What was advertised in a colonial American newspaper 250 years ago today?
“He has likewise procured an European Blue-Dyer.”
In January 1772, John Nichols placed an advertisement in the Providence Gazette to remind the community that “he carries on the Weaving Business, as usual,” at his house on Broad Street. He devoted most of his advertisement, however, to promoting an ancillary service he recently added to his business. Nichols informed readers that he “procured an European Blue-Dyer, who will warrant his Colours to be equally durable with those from that Country.” Nichols made that appeal to quality in hopes of convincing prospective customers to support services provided in the colonies rather than resort to imported goods. When they did so, the weaver suggested, customers would also save money and reap other benefits. In particular, he pledged that items committed to the care of his dyer would not become saturated with “the (generally detested) Smell of a common Dye-Pot.” Customers could enjoy vivid colors without having to tolerate the unpleasant odors often associated with dyes.
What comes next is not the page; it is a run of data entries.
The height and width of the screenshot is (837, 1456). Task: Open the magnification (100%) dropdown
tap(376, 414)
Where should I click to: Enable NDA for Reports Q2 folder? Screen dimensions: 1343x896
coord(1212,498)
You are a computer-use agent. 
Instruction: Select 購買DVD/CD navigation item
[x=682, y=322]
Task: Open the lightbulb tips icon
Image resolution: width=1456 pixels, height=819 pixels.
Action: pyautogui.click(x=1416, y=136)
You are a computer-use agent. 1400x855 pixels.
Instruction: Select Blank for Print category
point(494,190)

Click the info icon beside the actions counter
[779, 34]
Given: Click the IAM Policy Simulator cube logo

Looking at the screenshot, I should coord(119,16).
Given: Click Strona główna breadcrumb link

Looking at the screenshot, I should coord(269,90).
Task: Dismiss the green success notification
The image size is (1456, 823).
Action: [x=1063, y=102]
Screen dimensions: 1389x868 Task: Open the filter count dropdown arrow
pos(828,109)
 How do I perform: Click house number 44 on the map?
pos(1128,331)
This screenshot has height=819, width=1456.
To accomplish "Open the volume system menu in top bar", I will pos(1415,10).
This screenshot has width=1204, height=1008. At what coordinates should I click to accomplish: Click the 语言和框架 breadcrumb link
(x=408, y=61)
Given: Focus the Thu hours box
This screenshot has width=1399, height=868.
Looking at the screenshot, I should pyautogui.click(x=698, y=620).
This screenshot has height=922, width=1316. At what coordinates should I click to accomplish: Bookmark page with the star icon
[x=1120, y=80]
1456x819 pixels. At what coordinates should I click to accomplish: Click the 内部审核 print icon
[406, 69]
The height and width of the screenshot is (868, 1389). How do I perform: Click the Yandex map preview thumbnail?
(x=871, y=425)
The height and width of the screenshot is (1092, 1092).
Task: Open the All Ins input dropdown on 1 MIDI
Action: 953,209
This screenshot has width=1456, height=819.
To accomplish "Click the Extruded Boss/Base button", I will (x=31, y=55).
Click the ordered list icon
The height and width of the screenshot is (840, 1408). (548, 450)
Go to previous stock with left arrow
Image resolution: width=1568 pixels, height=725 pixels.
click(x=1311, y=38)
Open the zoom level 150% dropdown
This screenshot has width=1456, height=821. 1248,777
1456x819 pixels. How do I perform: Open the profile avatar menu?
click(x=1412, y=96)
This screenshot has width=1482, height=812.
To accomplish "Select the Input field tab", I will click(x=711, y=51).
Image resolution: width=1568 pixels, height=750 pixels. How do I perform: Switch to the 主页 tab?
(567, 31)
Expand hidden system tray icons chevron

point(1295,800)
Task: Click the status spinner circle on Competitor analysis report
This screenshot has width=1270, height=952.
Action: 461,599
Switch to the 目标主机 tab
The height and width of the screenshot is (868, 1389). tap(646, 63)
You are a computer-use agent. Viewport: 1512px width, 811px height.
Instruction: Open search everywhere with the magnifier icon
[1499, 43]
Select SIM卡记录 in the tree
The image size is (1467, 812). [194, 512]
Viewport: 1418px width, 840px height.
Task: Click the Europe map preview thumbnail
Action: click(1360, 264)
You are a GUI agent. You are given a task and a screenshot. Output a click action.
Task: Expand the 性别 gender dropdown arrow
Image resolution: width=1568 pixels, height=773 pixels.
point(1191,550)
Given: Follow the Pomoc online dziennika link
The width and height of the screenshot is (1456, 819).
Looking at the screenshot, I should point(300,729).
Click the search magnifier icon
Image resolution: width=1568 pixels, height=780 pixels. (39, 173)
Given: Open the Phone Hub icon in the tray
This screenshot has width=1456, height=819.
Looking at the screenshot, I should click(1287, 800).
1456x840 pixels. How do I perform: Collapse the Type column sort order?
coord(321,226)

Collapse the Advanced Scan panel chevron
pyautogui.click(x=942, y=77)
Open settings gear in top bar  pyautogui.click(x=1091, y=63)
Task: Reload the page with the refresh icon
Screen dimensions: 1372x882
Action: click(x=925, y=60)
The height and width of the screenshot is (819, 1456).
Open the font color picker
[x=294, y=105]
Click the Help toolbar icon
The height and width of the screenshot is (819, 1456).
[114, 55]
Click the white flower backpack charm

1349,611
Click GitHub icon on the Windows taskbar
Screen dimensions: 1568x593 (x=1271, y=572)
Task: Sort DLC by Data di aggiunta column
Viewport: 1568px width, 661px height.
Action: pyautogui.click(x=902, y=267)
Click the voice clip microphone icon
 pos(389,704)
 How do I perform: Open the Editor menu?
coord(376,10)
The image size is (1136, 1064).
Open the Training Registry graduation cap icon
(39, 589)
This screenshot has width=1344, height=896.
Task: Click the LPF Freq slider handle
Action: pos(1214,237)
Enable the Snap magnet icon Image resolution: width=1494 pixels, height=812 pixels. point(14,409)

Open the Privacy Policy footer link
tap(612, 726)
On behalf of his dyer, Nichols also offered advice to prospective customers to help them achieve and maintain those vivid colors. “Those who intend bringing Yarn to dye,” he instructed, “are requested to have it well cleaned.” If they did not, the yarn “will not take the Dye so well.” This made it easier for the dyer, but it also contributed to the quality that Nichols promised. Colors had a tendency to fade over time, so producing colors “equally durable” as imported textiles required careful attention of both the dyer and the customers who delivered yarn for processing.
When it came to textiles, Nichols and his dyer offered alternatives to some of the imported good promoted by other advertisers. Like many others who engaged in domestic manufactures, they attempted to make goods produced in the colonies attractive to consumers by emphasizing both price and quality. Customers would actually pay less, Nichols declared, without sacrificing quality. Consumers still clamored for the imported goods that so many other advertisers hawked in the Providence Gazette, but some may have considered seeking out the services of Nichols and his dyer rather than favoring imported goods over items produced locally.